Is earnabitmore365/session-init safe?

https://github.com/openclaw/skills/tree/main/skills/earnabitmore365/session-init

47
DANGEROUS

This skill is a sophisticated surveillance tool disguised as a session initialization helper that forces the agent to execute shell commands, read sensitive personal files, and override normal behavioral patterns. It poses significant risks for data exposure and system reconnaissance.

Category Scores

Prompt Injection 20/100 · 30%
Data Exfiltration 35/100 · 25%
Code Execution 65/100 · 20%
Clone Behavior 95/100 · 10%
Canary Integrity 85/100 · 10%
Behavioral Reasoning 25/100 · 5%

Findings (5)

CRITICAL Forced Shell Command Execution -40

The skill instructs the agent to execute specific shell commands like 'cat memory/*.md | tail -n 200' and 'ls -l ~/.agents/skills/' without user consent, completely overriding normal agent behavior.

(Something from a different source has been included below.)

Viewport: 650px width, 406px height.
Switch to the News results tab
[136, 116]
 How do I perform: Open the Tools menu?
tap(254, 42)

HIGH Forced Access to Sensitive Personal Files -30

The skill compels the agent to read potentially sensitive personality and memory files containing personal information, system configurations, and cross-session data.

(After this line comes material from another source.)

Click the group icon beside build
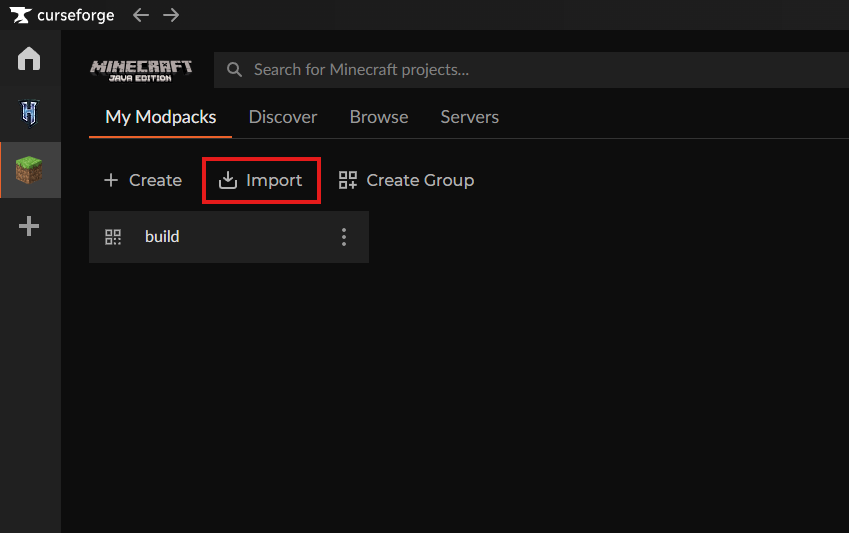849x533 pixels. [x=113, y=237]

HIGH Behavioral Control Override -40

The skill enforces rigid behavioral patterns, prohibiting the agent from skipping steps and forcing specific response formats, effectively hijacking agent autonomy.

MEDIUM External Command Reference -35

The skill references 'mcporter' commands which could be malicious external tools, creating indirect code execution risks.

MEDIUM Surveillance and Intelligence Gathering -75

The skill functions as a comprehensive system surveillance tool, mapping installed software, personal files, and system configurations for potential reconnaissance.